Task inputs
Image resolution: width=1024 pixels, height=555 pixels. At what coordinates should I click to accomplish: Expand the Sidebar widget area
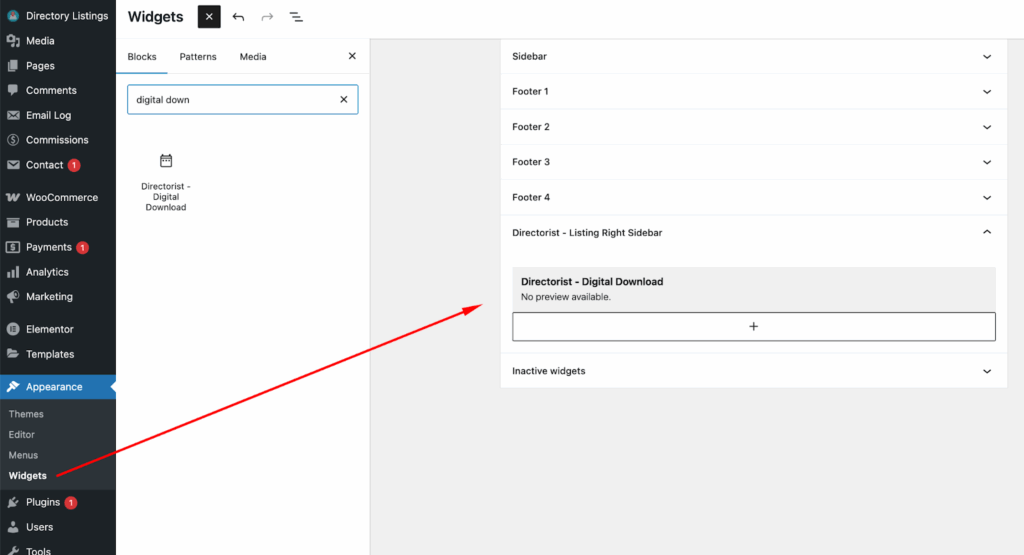click(753, 57)
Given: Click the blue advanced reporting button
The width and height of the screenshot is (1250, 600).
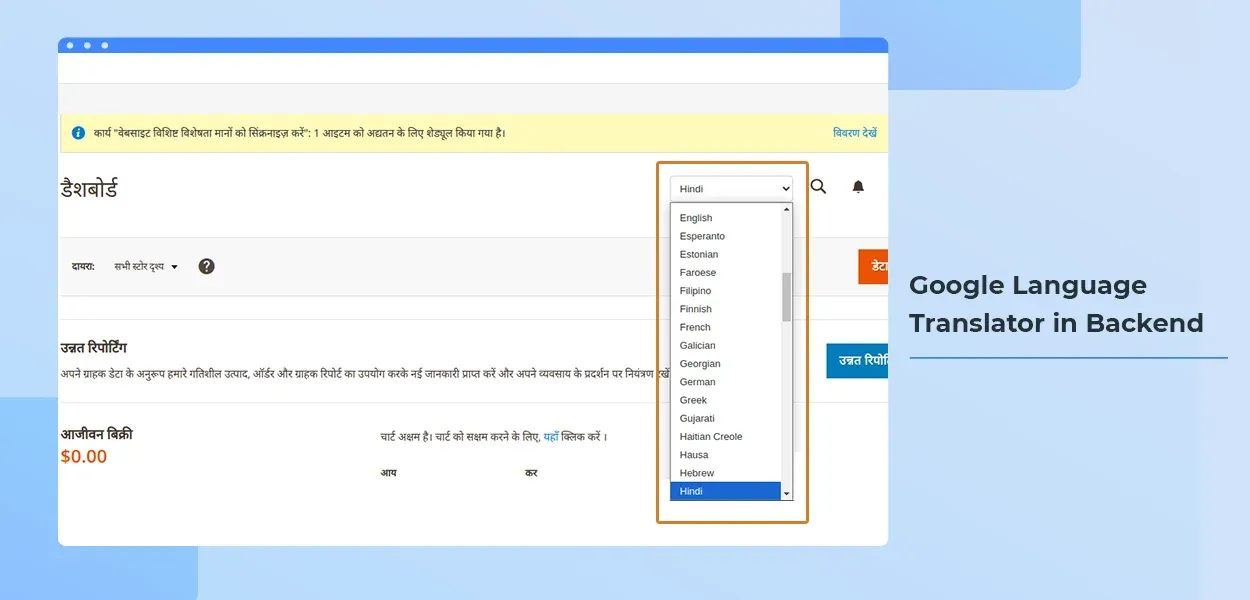Looking at the screenshot, I should coord(857,360).
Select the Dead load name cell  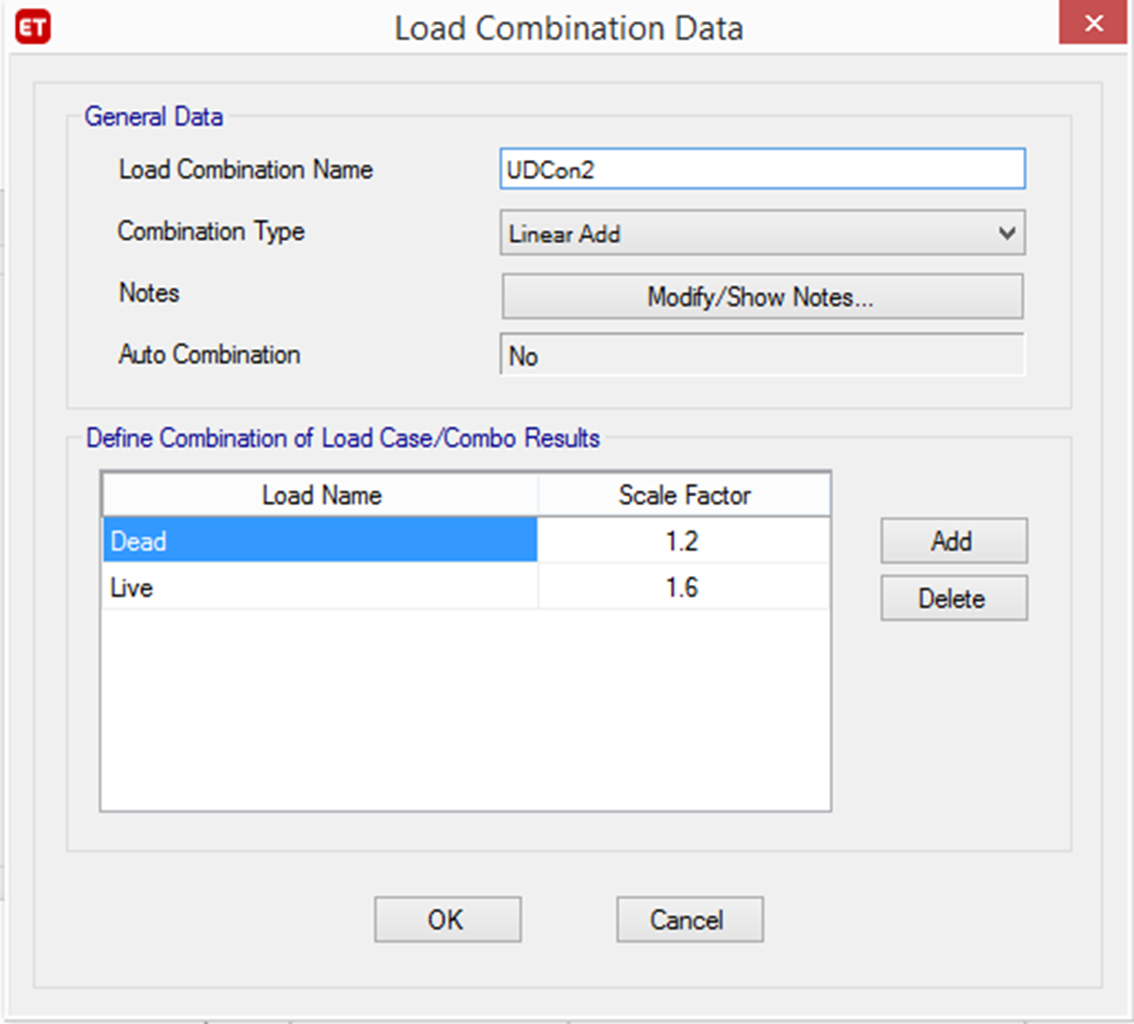(319, 542)
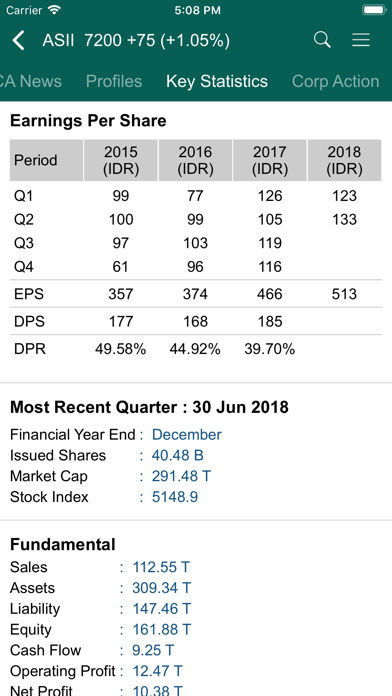Switch to the Corp Action tab

[336, 81]
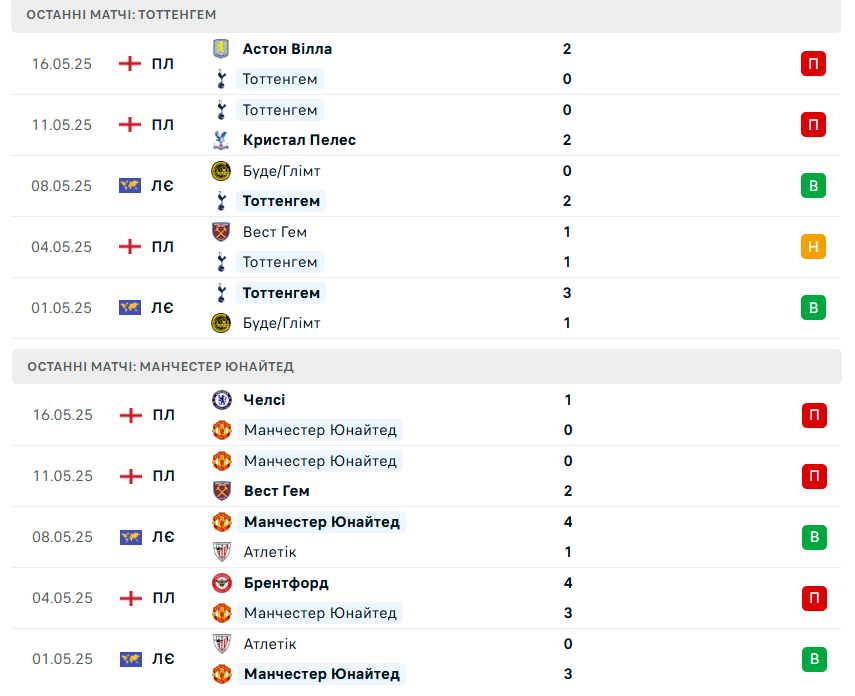
Task: Click the England flag beside the Aston Villa match
Action: pyautogui.click(x=130, y=63)
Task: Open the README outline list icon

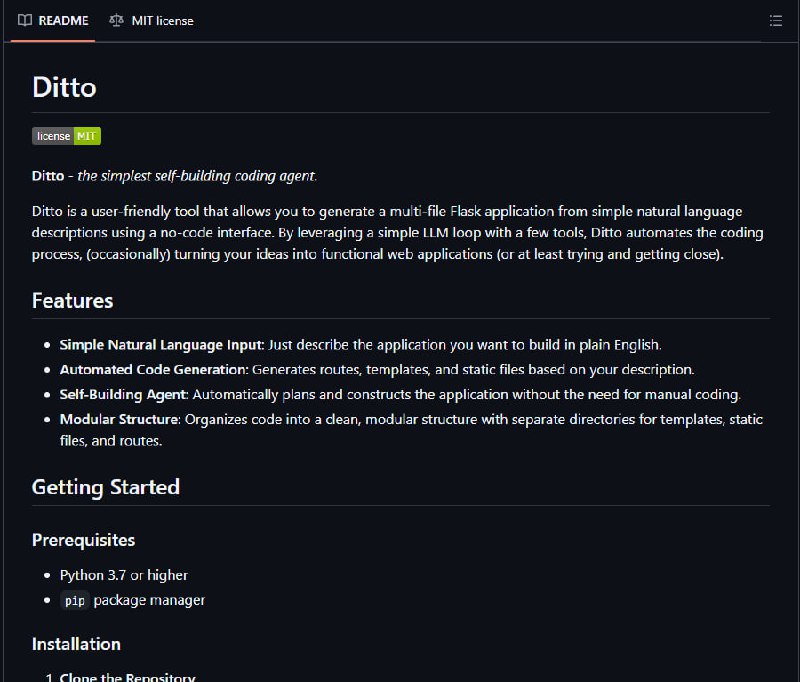Action: (x=776, y=21)
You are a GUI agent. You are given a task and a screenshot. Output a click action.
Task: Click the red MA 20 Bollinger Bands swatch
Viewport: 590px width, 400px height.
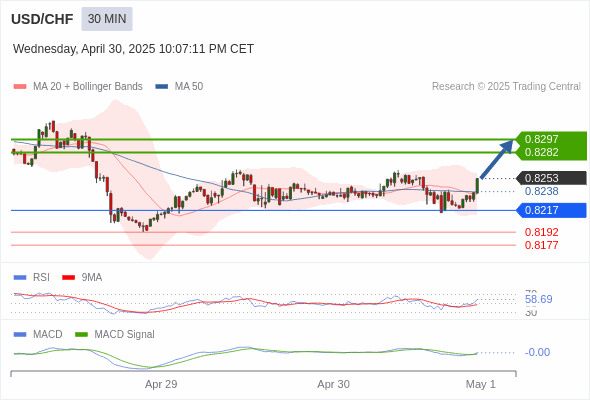pos(20,87)
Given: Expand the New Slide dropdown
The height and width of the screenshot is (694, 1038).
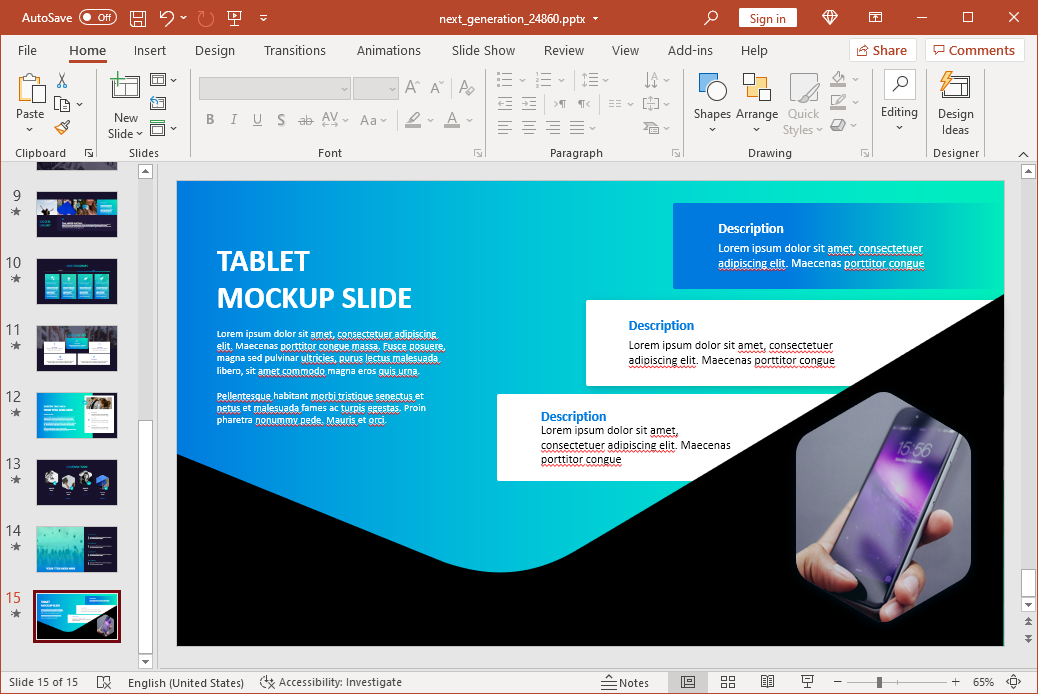Looking at the screenshot, I should pos(126,134).
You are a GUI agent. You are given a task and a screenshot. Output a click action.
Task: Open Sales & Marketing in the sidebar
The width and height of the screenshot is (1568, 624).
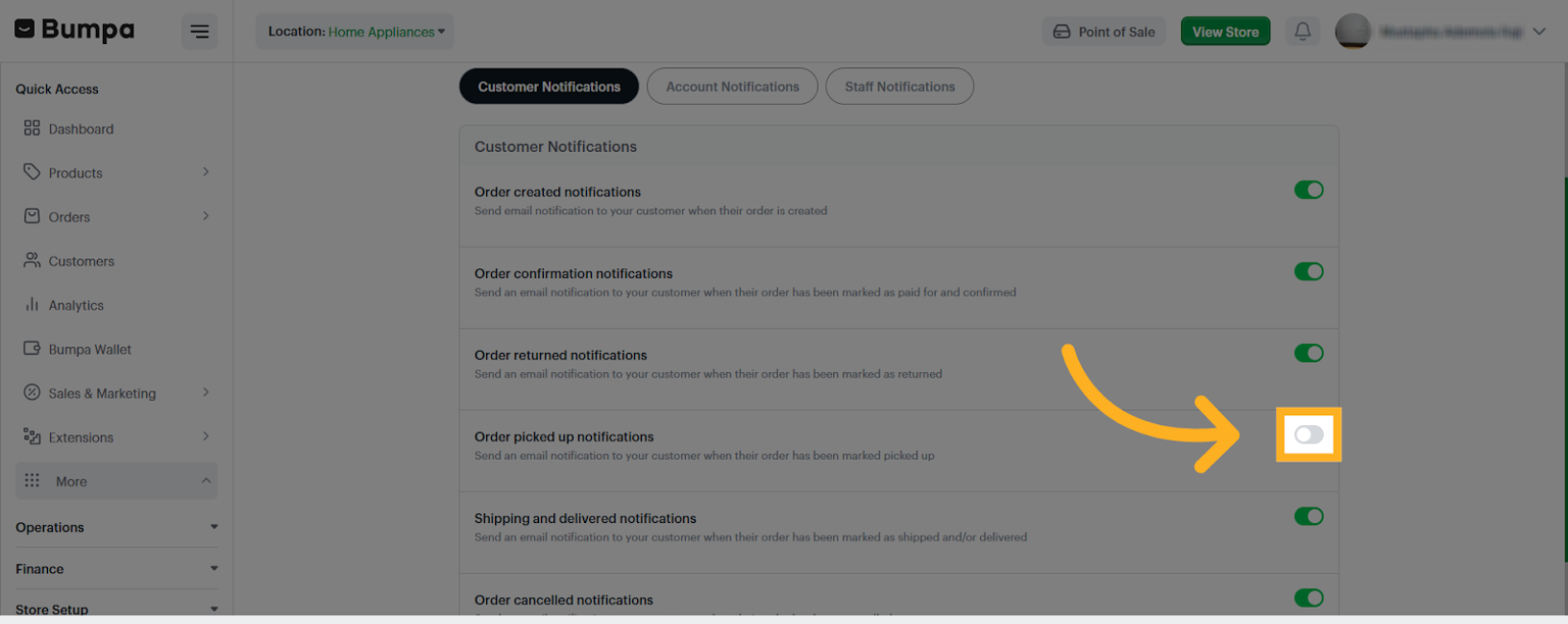point(102,393)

Aim of the exercise
Exactly the lines from the line that contains "Viewport: 590px width, 400px height." through the last line above, and no other lines, must be output, with pictures excluded.

Answer box
Viewport: 590px width, 400px height.
pos(20,87)
Given: Expand the New Slide dropdown
The height and width of the screenshot is (694, 1038).
Looking at the screenshot, I should pos(126,134).
You are a GUI agent. You are given a task and a screenshot. Output a click action.
Task: Open Sales & Marketing in the sidebar
The width and height of the screenshot is (1568, 624).
point(102,393)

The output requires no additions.